What the task requires — Write out the part of the prostate cancer passage starting with "Dr. Scardino said" and going on through "a patient’s life.", word for word.

Document section —
Dr. Scardino said the findings helped confirm that active monitoring is a valuable approach for many men. He said that it was appropriate for a third to a half of men with early prostate cancers, and that only a third of those patients would need treatment within 10 years.

But Dr. Scardino emphasized that the monitoring must be done regularly and with great care, for the rest of a patient’s life.

He added that an important message from the study is that early prostate cancer is not an emergency, and men have time to decide what to do about it.

Worldwide, there were 1.1 million cases of prostate cancer and 307,000 deaths from it in 2012, the latest year data were collected by the International Agency for Research on Cancer. In the United States, about 181,000 cases and 26,000 deaths are expected in 2016. The average age at diagnosis is 66 in the United States, and the disease rarely occurs in men under 40. Most men who have prostate cancer do not die from it, according to the American Cancer Society.

The disease often grows very slowly — but not always. Some cases are potentially deadly, but tests cannot always tell which ones. The uncertainty leaves many men in a quandary, particularly because of the bowel, bladder and sexual problems from treatment.

Listed records —
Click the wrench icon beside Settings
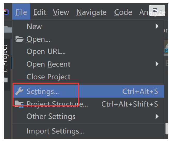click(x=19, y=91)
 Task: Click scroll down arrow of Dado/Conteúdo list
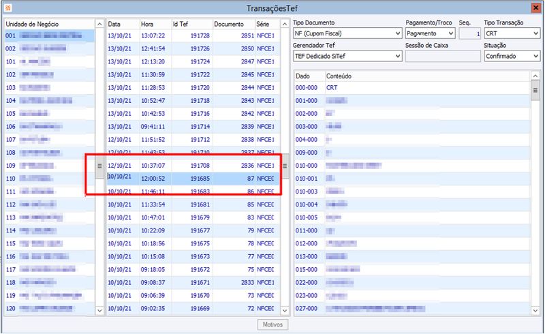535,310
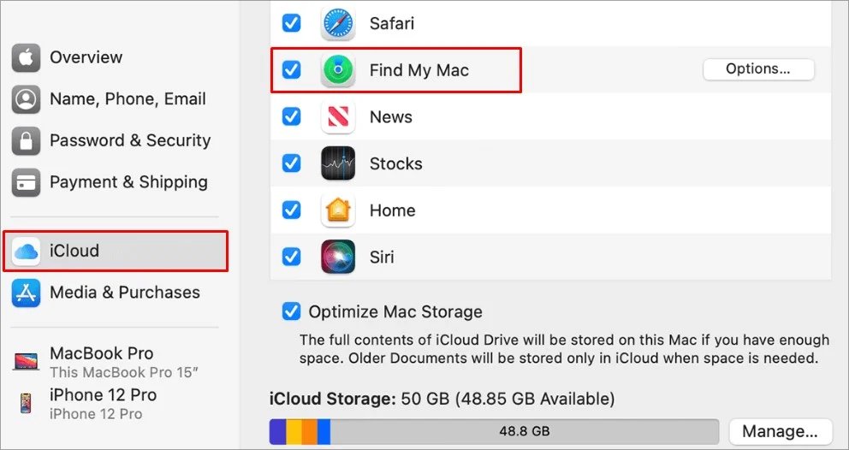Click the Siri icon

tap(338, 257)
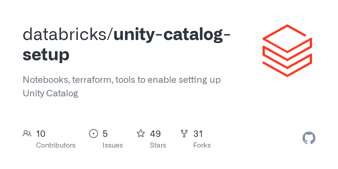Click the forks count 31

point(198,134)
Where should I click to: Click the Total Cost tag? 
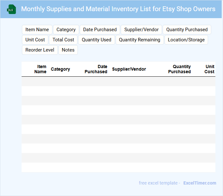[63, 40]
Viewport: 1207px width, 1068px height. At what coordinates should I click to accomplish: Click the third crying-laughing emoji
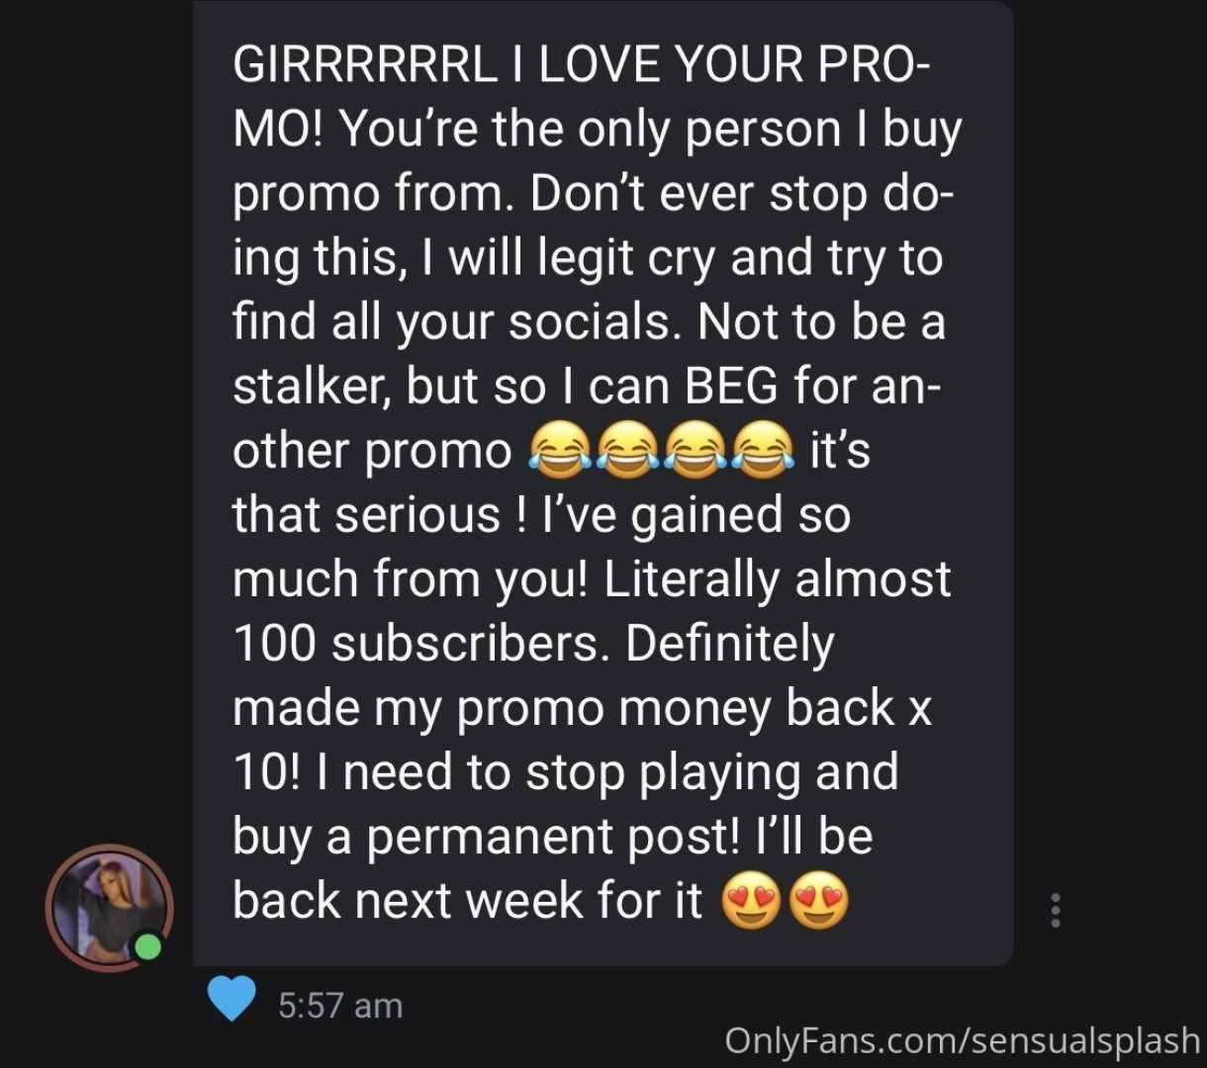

...

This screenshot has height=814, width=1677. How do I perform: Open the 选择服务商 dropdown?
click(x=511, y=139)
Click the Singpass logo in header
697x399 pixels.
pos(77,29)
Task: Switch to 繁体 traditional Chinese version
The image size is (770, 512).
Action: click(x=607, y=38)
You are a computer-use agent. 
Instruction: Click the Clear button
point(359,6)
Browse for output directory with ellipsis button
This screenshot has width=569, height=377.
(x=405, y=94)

Response to this task —
Dr. Scardino said the findings helped confirm that active monitoring is a valuable approach for many men. He said that it was appropriate for a third to a half of men with early prostate cancers, and that only a third of those patients would need treatment within 10 years.

But Dr. Scardino emphasized that the monitoring must be done regularly and with great care, for the rest of a patient’s life.